Environ 300 garderies privées fermées

Radio-Canada avec La Presse Canadienne
Le reportage de Normand Grondin

Des milliers de petits Québécois ont eu congé mardi, puisque 300 des 700 garderies privées non subventionnées du Québec étaient en grève pour la journée.

Leurs propriétaires se plaignent de ne pas être pris en compte dans l'appel d'offres du gouvernement Marois, qui vise à créer 15 000 nouvelles places à 7 $ dans la province.

La Coalition des garderies privées non subventionnées du Québec demande au gouvernement de subventionner les places existantes plutôt que d'en créer de nouvelles. Ses représentants estiment que cela entraînerait une économie de 260 millions par année. De plus, soutiennent-ils, la création de nouvelles places à 7 $ risque de provoquer la fermeture de certains de leurs établissements, puisque les parents quitteront le réseau s'ils obtiennent une place subventionnée.

La Coalition affirme que près du tiers des 30 000 places offertes par le réseau sont vacantes. En outre, le taux d'occupation des garderies qui ont ouvert leurs portes au cours de la dernière année est de 50 %.

Les garderies privées non subventionnées facturent entre 35 $ et 45 $ par jour. Les propriétaires accusent le gouvernement de les acculer à la faillite.

« Faire la conversion de nos places coûterait au contribuable beaucoup moins cher que la construction de nouvelles installations. » — Coalition des garderies privées non subventionnées du Québec

Ils accusent le gouvernement de privilégier le réseau des Centres de la petite enfance, même si leurs établissements obéissent aux mêmes lois et normes que ces derniers.

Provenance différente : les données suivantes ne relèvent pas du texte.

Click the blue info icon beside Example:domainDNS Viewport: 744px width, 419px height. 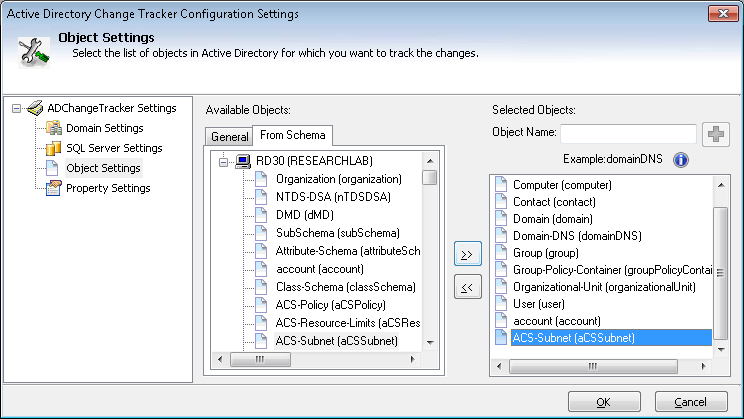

Des manifestations ont eu lieu à Montréal, devant les bureaux de la première ministre Pauline Marois, et à Québec, sur la colline parlementaire. La Coalition a déposé à l'Assemblée nationale une pétition signée par 8 072 personnes réclamant que le ministère de la Famille considère les places actuelles dans les garderies privées pour les convertir en places subventionnées.

Le gouvernement ne fléchit pas

Nicole Léger, ministre de la Famille. Nicole Léger, ministre de la Famille.

La ministre de la Famille, Nicole Léger, a réitéré qu'elle n'envisageait pas de permettre aux garderies privées non subventionnées de participer à l'appel d'offres. La ministre Léger a soutenu que les choix d'emplacement faits par les propriétaires de ces garderies, essentiellement sur l'île de Montréal, ne correspondaient pas aux besoins réels identifiés par le gouvernement pour assurer l'expansion du réseau.

Elle s'est quand même montrée disposée à rencontrer prochainement les porte-parole des garderies privées non subventionnées pour discuter du dossier.

Pour sa part, l'Association des garderies privées du Québec (AGPQ), bien que déçue du fait que Québec n'accorde que 15 % des 15 000 nouvelles places aux garderies privées, se dissocie de la campagne de la Coalition. Elle soutient que le gouvernement a clairement indiqué, dès 2008, qu'il n'inclurait pas les garderies privées dans son appel d'offres.